A study was done by Elise Temple and her colleagues in 2003 and was published in the Proceedings of the National Academy of Sciences in 2003. Numerous other studies have shown that when children are reading, specific parts of their brains are active. This activation can be measured using functional magnetic resonance imaging, also known as fMRI. There are differences in the physiological activity of the brains of the good readers vs the poor readers. The biggest difference is in the temporo-parietal region.
At the time of this study, Elise Temple was at Stanford University and was interested in whether these differences could be reduced. She examined whether there were interventions that could ameliorate deficits in the neural mechanisms that underlie phonological processing in children with dyslexia.

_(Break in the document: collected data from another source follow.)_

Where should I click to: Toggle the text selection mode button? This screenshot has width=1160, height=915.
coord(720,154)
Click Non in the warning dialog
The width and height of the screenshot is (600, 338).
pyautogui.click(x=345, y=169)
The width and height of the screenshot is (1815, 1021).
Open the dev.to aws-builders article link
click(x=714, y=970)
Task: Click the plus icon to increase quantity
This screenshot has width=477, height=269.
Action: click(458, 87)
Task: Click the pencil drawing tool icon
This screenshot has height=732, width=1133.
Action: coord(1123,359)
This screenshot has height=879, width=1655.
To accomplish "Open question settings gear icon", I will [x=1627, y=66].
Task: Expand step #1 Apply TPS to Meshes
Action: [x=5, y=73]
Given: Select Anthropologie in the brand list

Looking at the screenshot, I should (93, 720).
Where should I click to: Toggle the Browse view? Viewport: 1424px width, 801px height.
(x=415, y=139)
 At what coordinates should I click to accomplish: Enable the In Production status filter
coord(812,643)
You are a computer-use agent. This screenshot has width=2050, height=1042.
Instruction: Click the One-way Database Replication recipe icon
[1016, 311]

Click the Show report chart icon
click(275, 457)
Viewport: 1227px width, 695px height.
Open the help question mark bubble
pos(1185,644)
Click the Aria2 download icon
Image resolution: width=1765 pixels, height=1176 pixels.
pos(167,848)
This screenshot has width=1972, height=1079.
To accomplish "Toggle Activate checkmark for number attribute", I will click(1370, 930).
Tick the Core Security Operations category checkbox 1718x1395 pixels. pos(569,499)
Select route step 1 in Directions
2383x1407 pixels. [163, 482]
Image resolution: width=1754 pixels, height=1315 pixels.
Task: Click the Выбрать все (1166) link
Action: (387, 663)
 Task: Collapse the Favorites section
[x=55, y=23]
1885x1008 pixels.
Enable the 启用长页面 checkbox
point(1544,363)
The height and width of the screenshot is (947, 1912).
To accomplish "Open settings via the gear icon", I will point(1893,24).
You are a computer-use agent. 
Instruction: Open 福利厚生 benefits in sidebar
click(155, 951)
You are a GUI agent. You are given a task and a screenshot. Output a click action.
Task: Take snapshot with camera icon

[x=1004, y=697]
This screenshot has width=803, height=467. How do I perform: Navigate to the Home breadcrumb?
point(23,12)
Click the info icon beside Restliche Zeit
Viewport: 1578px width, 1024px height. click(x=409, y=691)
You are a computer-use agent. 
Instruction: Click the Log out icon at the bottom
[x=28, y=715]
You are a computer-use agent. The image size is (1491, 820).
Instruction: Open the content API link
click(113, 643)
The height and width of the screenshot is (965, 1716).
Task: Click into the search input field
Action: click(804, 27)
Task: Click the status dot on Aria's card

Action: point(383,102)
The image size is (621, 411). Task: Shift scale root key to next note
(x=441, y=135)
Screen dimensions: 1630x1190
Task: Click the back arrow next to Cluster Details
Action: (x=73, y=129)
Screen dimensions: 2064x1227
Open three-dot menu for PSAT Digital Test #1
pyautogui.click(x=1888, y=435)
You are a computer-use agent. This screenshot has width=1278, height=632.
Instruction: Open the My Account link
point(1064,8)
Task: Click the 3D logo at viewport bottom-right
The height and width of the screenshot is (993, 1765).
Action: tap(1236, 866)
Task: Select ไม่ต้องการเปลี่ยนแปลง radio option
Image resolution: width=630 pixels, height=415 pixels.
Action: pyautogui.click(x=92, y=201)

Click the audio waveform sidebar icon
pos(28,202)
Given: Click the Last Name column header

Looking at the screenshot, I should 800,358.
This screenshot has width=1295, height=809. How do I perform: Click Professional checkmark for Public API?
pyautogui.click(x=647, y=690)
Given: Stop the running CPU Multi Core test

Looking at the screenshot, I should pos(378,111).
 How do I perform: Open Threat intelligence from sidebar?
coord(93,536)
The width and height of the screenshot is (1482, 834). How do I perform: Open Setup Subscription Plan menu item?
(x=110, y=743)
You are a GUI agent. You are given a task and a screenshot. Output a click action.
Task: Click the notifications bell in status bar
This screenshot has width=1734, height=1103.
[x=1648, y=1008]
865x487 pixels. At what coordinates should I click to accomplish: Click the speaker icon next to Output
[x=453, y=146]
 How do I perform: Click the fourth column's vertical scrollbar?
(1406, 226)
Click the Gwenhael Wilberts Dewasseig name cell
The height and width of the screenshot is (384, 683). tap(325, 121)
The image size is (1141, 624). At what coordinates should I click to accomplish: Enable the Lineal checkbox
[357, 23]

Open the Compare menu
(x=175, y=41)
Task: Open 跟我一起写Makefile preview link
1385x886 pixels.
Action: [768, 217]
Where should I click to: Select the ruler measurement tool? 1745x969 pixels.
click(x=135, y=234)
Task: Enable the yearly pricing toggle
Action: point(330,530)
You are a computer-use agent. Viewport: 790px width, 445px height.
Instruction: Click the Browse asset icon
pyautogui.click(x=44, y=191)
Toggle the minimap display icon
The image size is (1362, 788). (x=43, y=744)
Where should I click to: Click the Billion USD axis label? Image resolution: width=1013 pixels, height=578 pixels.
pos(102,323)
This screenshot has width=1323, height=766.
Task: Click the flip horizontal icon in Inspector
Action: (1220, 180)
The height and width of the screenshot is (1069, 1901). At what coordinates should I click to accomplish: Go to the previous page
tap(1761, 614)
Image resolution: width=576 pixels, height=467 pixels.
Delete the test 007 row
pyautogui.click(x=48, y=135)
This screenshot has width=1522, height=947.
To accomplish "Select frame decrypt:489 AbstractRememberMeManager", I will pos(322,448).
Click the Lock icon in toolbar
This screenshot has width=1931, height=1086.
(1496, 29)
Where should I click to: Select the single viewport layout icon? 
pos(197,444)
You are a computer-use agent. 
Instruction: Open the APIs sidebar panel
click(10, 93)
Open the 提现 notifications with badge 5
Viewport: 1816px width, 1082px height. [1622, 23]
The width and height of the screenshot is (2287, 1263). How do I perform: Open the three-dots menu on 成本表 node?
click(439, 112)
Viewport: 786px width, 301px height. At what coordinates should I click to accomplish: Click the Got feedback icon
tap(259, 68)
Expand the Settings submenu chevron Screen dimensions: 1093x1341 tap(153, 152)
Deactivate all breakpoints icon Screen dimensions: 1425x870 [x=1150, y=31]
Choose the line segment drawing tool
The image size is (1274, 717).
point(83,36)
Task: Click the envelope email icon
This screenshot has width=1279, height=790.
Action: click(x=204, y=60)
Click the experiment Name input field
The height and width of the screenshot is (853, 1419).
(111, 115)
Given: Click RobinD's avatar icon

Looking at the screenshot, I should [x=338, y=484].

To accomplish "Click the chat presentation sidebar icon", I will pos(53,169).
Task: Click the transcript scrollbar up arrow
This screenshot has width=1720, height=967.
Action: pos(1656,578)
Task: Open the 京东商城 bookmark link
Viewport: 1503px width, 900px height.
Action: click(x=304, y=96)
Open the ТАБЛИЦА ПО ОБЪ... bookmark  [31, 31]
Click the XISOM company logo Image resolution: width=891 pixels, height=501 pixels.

The study involved children between 8 and 12 years of age and 20 of the students had developmental dyslexia. Then data from a group of typical readers was collected to provide a comparison. These students were behaviorally and physiologically assessed at the start and end of the study. During the study, students with dyslexia used the Fast ForWord Language software product. The students used the Fast ForWord Language product for 100 minutes a day, five days a week. On average, they used the product for 28 days.
Three behavioral tests were given to the students that evaluated students’ early reading skills and reading achievement. They were: The Comprehensive Test of Phonological Processing, The Clinical Evaluation of Language Fundamentals, and the Woodcock Reading Mastery Test.
These tests evaluated students’ ability to manipulate the sounds in language, as well as their ability to use language in general, and their ability to read and understand words, sentences, and paragraphs. In addition to the behavioral tests, fMRI was used to measure students’ brain activity while they were doing a reading task. As has been found by other researchers, Temple and her colleagues found that during reading tasks, typical readers had physiological activity in the temporo-parietal and frontal regions of the brain. They also found that there are differences in the physiological activity of the students with developmental dyslexia, specifically in the temporo-parietal and frontal regions.
After using the product, students’ cortical activity was re-evaluated. There were several areas that had increased activity – of specific interest were the left temporo-parietal region and the left frontal region. Both are regions that typically have reduced activity in children with dyslexia, but whose activation increased following remediation with the Fast ForWord Language product.
Corresponding with the changes in temporo-parietal activation, there were improvements in the students’ behavioral measures. The improvements in receptive and expressive language skills, as well as rapid naming, which tests rapid recall abilities, were all statistically significant. There were also improvements in other reading skills including sight word reading, decoding, and passage comprehension. Again, these improvements were statistically significant.
The results of this study lead Temple and her colleagues to conclude that students with dyslexia have reduced cortical activity in the temporo-parietal and inferior frontal regions. The activation becomes more typical when students undergo intensive remediation and that the changes in cortical activation are correlated with improvements in early reading skills.